**Fragment do przeczytania**
-- -- --

Po zdobytej bramce Znicz starał się przejąć inicjatywę, jednak jego akcje były niedokładne i nie wynikało z nich większe zagrożenie pod bramką Olimpii. Wyraźnie było jednak widać podrażnienie zawodników z Pruszkowa. Znicz cały czas atakował, jednak Olimpia z pełnym przekonaniem cofnęła się pod własne pole karne i tam przerywała akcje rywala, raz po raz przy okazji kontrując. W 42 minucie mogło być 1:1. Wtedy to z prawego skrzydła groźnie dośrodkował piłkarz Znicza. Na szczęście dla zawodników Olimpii, w polu karnym z piłkę nie trafił Paluchowski, a później jego kolega strzelił wysoko bramką. Gdy nie to niedokładne uderzenie, mielibyśmy wyrównanie w meczu.
W końcówce tej części gry elblążanie mieli duże nadzieje na podyktowanie dla nich karnego. Wtedy to długim zagranie w pole karne Znicza rywalizację bark w bark z obrońcą wygrał Kołosow, po czym układając się do strzału padł na murawę. Sędzia jednak uznał tą sytuację za próbę wymuszenia faulu, za co napastnik Olimpii obejrzał żółtą kartkę.
Druga połowa rozpoczęła się od mocnego uderzenia Znicza. W ciągu dwóch minut oddała dwa strzały, pierwszy obronił Rogaczow, a drugi powędrował 2 metry nad bramką. Olimpia natomiast wyszła z nastawieniem obrony wyniku i ewentualnych groźnych kontr. W 52 minucie elblążanie odpowiedzieli strzałem Kołosowa, jednak był on zbyt lekki by zagrozić rywalowi w bramce. 60 sekund później groźnie z prawej strony dośrodkował piłkarz Znicza, jednak Rogaczow wyłapał to podanie.

-- -- --

**Zbiór danych**
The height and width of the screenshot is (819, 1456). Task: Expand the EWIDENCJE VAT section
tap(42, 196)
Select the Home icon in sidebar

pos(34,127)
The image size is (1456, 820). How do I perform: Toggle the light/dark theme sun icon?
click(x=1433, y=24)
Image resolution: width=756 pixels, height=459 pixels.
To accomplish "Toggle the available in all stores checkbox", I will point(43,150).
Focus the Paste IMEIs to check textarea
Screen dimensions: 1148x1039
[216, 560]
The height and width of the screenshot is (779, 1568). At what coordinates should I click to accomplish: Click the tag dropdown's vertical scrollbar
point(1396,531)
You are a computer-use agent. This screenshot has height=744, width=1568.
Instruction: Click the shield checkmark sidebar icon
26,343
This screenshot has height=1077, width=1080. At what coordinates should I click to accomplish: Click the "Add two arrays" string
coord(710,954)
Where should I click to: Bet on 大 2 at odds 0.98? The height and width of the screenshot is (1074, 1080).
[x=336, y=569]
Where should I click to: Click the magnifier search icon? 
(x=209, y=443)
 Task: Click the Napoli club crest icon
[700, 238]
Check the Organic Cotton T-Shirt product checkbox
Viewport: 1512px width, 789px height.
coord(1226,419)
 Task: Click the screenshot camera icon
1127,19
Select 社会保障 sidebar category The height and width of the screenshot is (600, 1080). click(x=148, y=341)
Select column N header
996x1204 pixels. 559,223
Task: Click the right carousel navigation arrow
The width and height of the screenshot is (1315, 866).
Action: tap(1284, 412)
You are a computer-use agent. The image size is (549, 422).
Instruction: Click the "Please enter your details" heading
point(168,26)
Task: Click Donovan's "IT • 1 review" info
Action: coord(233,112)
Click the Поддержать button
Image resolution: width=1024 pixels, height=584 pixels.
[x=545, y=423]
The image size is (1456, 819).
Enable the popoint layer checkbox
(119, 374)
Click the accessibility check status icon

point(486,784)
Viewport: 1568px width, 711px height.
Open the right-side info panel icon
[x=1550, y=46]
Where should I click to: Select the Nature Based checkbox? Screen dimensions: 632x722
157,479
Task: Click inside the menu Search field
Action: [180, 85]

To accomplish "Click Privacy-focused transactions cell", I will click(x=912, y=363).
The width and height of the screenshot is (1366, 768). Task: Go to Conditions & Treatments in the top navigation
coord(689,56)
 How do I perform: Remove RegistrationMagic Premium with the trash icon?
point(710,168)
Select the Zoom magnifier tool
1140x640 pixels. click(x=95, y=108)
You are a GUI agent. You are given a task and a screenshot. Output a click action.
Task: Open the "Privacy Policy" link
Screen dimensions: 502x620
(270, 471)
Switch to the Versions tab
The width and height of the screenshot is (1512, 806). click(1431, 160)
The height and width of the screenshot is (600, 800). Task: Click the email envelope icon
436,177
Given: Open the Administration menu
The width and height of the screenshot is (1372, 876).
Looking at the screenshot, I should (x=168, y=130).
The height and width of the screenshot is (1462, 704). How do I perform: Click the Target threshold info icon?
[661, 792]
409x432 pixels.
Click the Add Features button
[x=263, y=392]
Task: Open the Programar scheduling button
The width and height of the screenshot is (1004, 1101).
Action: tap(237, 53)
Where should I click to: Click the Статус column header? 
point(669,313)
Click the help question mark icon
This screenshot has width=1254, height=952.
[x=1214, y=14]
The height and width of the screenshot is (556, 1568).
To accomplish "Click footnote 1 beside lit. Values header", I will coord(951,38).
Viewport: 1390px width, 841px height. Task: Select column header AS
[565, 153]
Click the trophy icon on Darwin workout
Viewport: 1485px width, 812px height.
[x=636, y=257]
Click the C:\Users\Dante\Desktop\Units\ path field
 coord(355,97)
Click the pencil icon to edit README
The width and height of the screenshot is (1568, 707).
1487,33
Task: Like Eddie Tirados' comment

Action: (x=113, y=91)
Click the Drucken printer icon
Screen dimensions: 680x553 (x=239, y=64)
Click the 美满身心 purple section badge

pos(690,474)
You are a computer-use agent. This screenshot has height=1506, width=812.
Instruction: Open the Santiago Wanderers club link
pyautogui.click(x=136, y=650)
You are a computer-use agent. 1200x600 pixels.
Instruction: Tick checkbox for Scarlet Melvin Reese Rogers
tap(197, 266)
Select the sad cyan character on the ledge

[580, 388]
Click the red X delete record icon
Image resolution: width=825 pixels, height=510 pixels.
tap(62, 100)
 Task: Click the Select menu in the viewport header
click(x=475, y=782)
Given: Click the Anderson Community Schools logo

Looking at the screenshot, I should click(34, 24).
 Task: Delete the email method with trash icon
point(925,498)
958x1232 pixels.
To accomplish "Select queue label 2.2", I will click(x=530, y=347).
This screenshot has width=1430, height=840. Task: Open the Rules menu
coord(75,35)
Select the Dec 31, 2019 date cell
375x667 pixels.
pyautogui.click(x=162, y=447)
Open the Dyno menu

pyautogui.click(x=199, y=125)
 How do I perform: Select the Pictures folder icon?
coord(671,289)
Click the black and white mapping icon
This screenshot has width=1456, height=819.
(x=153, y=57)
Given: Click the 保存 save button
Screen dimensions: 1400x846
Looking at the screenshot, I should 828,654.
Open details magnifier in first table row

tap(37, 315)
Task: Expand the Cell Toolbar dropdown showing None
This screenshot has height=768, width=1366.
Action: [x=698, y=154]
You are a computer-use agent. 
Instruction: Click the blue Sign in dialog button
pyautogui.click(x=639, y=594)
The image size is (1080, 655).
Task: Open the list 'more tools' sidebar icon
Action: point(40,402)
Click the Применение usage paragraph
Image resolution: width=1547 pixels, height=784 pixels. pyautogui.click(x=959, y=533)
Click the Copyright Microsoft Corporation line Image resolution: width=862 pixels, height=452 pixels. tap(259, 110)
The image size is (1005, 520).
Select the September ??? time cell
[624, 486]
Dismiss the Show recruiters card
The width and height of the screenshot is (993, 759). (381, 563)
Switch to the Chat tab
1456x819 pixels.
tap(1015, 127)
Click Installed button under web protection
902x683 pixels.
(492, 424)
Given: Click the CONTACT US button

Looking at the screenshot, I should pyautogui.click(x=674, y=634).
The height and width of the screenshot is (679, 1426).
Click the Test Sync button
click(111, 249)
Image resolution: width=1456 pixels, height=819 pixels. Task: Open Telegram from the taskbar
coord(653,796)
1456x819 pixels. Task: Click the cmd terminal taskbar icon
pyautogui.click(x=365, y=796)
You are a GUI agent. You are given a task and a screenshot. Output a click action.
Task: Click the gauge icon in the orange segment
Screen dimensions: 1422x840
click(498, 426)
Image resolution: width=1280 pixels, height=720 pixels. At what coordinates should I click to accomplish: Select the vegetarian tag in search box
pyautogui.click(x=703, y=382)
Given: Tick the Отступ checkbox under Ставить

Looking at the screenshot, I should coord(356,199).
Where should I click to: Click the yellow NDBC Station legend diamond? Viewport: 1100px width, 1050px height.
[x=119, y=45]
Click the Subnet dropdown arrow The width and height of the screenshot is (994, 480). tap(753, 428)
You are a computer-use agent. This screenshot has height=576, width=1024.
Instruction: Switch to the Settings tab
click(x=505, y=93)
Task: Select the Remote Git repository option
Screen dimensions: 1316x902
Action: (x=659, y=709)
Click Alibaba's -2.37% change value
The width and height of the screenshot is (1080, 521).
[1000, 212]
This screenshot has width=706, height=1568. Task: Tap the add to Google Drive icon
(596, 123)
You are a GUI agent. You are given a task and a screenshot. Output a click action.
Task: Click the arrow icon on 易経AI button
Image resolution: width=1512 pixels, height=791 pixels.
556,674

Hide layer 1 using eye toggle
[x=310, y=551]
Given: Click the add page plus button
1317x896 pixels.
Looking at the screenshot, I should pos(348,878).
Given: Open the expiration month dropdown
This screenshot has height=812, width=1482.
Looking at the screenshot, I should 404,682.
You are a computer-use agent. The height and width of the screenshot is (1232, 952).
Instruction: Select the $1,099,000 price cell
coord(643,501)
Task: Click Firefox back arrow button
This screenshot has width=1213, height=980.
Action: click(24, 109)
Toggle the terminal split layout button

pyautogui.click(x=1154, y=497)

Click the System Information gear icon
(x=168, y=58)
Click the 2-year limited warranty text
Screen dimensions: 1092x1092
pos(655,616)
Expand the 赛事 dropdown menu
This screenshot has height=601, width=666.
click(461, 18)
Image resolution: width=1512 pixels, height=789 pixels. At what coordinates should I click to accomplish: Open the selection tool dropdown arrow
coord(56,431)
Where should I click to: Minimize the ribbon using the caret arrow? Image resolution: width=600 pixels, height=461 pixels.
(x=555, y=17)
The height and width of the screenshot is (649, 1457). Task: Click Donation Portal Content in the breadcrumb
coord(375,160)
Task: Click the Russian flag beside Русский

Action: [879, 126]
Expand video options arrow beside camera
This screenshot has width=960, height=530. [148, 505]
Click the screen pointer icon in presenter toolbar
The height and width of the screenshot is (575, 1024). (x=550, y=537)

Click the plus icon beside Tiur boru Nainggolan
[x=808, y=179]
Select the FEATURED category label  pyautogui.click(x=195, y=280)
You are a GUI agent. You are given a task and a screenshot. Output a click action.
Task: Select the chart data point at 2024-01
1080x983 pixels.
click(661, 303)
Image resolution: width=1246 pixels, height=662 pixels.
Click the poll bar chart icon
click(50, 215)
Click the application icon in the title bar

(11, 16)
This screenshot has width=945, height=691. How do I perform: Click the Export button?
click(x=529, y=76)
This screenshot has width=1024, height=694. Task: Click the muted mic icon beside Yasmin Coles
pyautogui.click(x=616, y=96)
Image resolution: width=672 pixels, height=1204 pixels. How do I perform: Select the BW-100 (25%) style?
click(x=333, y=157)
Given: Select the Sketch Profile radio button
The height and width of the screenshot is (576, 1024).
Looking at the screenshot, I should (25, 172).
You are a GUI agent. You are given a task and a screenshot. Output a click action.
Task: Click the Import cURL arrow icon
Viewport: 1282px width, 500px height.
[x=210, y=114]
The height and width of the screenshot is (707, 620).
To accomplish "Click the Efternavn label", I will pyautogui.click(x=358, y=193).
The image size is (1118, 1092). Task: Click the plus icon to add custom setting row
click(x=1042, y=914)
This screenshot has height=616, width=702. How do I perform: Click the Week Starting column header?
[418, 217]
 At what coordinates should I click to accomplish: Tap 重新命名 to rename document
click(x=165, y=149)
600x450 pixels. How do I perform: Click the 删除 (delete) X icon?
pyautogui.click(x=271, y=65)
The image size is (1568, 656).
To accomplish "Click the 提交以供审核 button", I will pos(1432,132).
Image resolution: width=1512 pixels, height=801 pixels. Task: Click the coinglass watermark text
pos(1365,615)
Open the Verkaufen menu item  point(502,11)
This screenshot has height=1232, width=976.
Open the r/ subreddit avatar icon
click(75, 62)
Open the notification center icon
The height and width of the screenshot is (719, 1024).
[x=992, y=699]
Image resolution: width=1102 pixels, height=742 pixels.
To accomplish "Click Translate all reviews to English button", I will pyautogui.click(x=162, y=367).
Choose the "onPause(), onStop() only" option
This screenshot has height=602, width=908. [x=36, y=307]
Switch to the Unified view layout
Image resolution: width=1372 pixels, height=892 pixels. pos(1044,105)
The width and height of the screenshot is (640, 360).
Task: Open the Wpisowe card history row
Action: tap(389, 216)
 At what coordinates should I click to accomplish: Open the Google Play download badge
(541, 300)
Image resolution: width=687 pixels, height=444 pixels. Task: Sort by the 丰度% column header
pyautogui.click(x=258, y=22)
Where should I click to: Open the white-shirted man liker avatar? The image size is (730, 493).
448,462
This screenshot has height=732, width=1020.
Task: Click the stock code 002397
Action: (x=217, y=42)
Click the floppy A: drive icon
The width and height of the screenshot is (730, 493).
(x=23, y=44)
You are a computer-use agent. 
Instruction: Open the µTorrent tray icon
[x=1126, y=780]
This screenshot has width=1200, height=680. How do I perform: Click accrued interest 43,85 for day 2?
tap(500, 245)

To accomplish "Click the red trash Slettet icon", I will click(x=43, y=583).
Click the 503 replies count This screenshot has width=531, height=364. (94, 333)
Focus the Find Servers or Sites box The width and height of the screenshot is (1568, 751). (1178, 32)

-- -- --

**Polecenie 1**
Proszę przełożyć na język angielski następujące zdanie z relacji z meczu: „Wyraźnie było jednak widać podrażnienie zawodników z Pruszkowa.”
**Polecenie 2**
Proszę wiernie powielić fragment relacji z meczu, zaczynając od słów „Po zdobytej bramce” i kontynuując aż do słów „wyrównanie w meczu.”.
Zestawienie stanowi odrębny materiał, niezależny od relacji z meczu.

**Odpowiedź 1**
However, the irritation of the players from Pruszków was clearly visible.

**Odpowiedź 2**
Po zdobytej bramce Znicz starał się przejąć inicjatywę, jednak jego akcje były niedokładne i nie wynikało z nich większe zagrożenie pod bramką Olimpii. Wyraźnie było jednak widać podrażnienie zawodników z Pruszkowa. Znicz cały czas atakował, jednak Olimpia z pełnym przekonaniem cofnęła się pod własne pole karne i tam przerywała akcje rywala, raz po raz przy okazji kontrując. W 42 minucie mogło być 1:1. Wtedy to z prawego skrzydła groźnie dośrodkował piłkarz Znicza. Na szczęście dla zawodników Olimpii, w polu karnym z piłkę nie trafił Paluchowski, a później jego kolega strzelił wysoko bramką. Gdy nie to niedokładne uderzenie, mielibyśmy wyrównanie w meczu.